# How old is that CJ18A?



## MJP (11 Aug 2017)

I'm probably going to buy a CJ18A mini lathe soon.

There's usually a couple around on offer, but can one take a guess at the age of one of these by the colour of a label, position of a switch, and so on? I see them around but have no way of knowing how old they are - and from what I understand, recent ones are probably going to be a better bet than early ones before the Chinese QC got up to speed. 

I know about the different standards to which these are built - that Clarke ones are not as good as Amadeal ones and so on, but other than this, are there any general signs that one can use to guesstimate the age of a machine (other than the dirtiness and signs of use, of course)?

For example, have the splash guards of Amadeal CJ18As always been grey and the drip trays always been blue?

Incidentally, if you have a nice recent one for sale, or something similar, give me a shout please do!

Martin.


----------



## woodfarmer (11 Aug 2017)

I wouldn't worry too much about age. Condition, features and tooling are more important.
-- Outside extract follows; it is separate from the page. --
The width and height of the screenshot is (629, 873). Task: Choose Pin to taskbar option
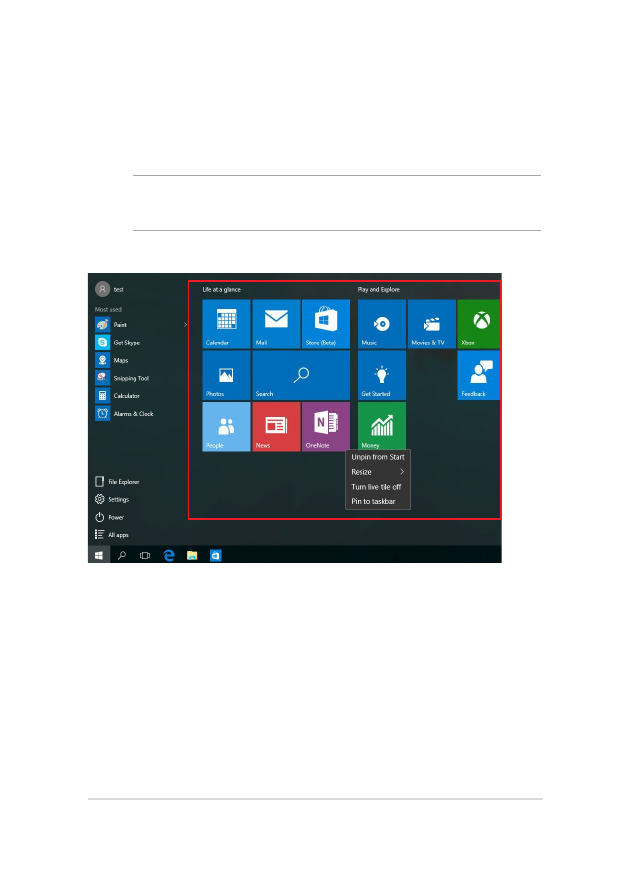click(374, 502)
I have a 90 year old Holbrook, it will still repeat to 2/10 of an inch. and do left and right hand feeds and threads including multi start threads all off the gearbox (no changewheels needed)


----------



## MJP (11 Aug 2017)

Thanks Woodfarmer.

Yes, I agree that condition is far more important than age for something like a Holbrook, a Myford, a Colchester, and so on, but for these Chinese lathes, I think it's different - 

From what I've read, Chinese lathes from ten/fifteen years ago were pretty rough - slapped together for the buyer to get into working order, basically. 

And I suppose some of these are still around, with hopeful vendors trying to find some unsuspecting nooby to buy them.

On 'tother hand, I understand that current production is pretty decent, quality varying only by the spec given by the importer - so if one looks only at the better labels like Warco, Amadeal and so on, there's a good chance of getting a decent machine. 

Martin.


----------